> Provided entries:
####################
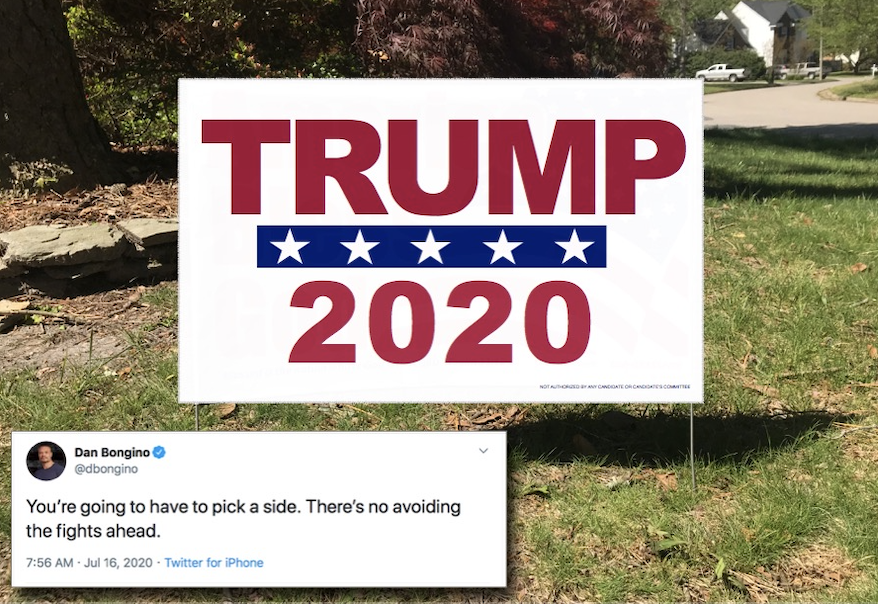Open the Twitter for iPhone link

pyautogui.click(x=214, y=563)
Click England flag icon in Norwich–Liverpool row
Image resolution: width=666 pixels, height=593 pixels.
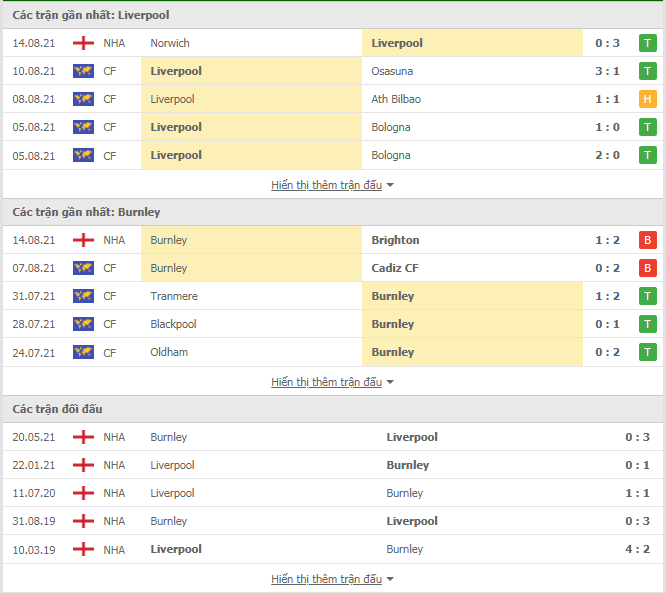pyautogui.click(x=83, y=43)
####################
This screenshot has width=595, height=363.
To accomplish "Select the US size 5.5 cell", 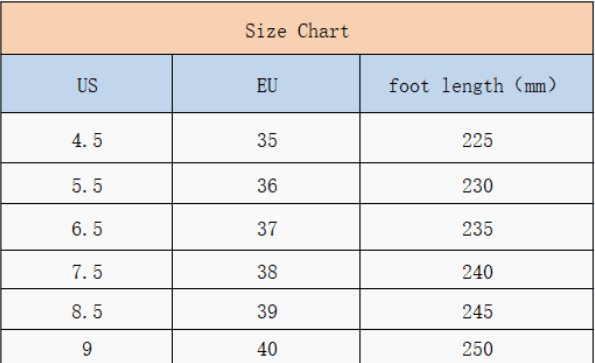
####################
> Work instruction:
Set the pictures aside and transcribe exactly the stretch of lines above, beginning with the one holding "This screenshot has width=595, height=363." and ending with the one holding "the US size".

> Answer box:
This screenshot has width=595, height=363.
To accomplish "Select the US size 5.5 cell", 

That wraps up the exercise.